> What needs to be done:
The full listing must be reproduced exactly as given.

········

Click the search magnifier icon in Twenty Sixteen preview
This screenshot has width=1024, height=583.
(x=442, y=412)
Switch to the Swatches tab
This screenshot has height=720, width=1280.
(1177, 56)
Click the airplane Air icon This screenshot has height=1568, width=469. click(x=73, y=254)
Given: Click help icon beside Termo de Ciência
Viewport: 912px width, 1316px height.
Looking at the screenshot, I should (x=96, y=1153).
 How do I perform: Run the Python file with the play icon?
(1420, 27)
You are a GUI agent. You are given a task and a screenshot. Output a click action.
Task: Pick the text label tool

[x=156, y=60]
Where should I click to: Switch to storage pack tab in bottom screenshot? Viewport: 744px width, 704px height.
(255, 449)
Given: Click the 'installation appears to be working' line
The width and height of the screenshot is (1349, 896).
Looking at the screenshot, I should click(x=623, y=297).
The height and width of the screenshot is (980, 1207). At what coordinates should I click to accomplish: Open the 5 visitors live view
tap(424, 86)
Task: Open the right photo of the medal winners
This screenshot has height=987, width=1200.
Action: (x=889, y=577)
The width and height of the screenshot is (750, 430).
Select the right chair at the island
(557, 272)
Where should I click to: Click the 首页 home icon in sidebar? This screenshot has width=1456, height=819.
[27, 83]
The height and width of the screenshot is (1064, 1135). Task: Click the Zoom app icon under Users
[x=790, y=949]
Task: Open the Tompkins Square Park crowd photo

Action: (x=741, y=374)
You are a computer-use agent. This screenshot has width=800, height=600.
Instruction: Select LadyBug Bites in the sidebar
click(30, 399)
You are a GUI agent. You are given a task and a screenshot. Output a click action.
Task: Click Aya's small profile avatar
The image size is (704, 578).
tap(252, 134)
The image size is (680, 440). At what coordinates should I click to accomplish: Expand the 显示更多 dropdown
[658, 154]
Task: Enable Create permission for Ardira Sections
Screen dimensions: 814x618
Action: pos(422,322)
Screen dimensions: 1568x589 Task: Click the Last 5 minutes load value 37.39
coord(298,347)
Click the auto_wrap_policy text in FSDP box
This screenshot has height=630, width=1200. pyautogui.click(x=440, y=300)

········

> Task answer:
Click the search magnifier icon in Twenty Sixteen preview
This screenshot has width=1024, height=583.
(x=442, y=412)
Switch to the Swatches tab
This screenshot has height=720, width=1280.
(1177, 56)
Click the airplane Air icon This screenshot has height=1568, width=469. click(x=73, y=254)
Given: Click help icon beside Termo de Ciência
Viewport: 912px width, 1316px height.
Looking at the screenshot, I should (x=96, y=1153).
 How do I perform: Run the Python file with the play icon?
(1420, 27)
You are a GUI agent. You are given a task and a screenshot. Output a click action.
Task: Pick the text label tool

[x=156, y=60]
Where should I click to: Switch to storage pack tab in bottom screenshot? Viewport: 744px width, 704px height.
(255, 449)
Given: Click the 'installation appears to be working' line
The width and height of the screenshot is (1349, 896).
Looking at the screenshot, I should click(x=623, y=297).
The height and width of the screenshot is (980, 1207). At what coordinates should I click to accomplish: Open the 5 visitors live view
tap(424, 86)
Task: Open the right photo of the medal winners
This screenshot has height=987, width=1200.
Action: (x=889, y=577)
The width and height of the screenshot is (750, 430).
Select the right chair at the island
(557, 272)
Where should I click to: Click the 首页 home icon in sidebar? This screenshot has width=1456, height=819.
[27, 83]
The height and width of the screenshot is (1064, 1135). Task: Click the Zoom app icon under Users
[x=790, y=949]
Task: Open the Tompkins Square Park crowd photo

Action: (x=741, y=374)
You are a computer-use agent. This screenshot has width=800, height=600.
Instruction: Select LadyBug Bites in the sidebar
click(30, 399)
You are a GUI agent. You are given a task and a screenshot. Output a click action.
Task: Click Aya's small profile avatar
The image size is (704, 578).
tap(252, 134)
The image size is (680, 440). At what coordinates should I click to accomplish: Expand the 显示更多 dropdown
[658, 154]
Task: Enable Create permission for Ardira Sections
Screen dimensions: 814x618
Action: pos(422,322)
Screen dimensions: 1568x589 Task: Click the Last 5 minutes load value 37.39
coord(298,347)
Click the auto_wrap_policy text in FSDP box
This screenshot has height=630, width=1200. pyautogui.click(x=440, y=300)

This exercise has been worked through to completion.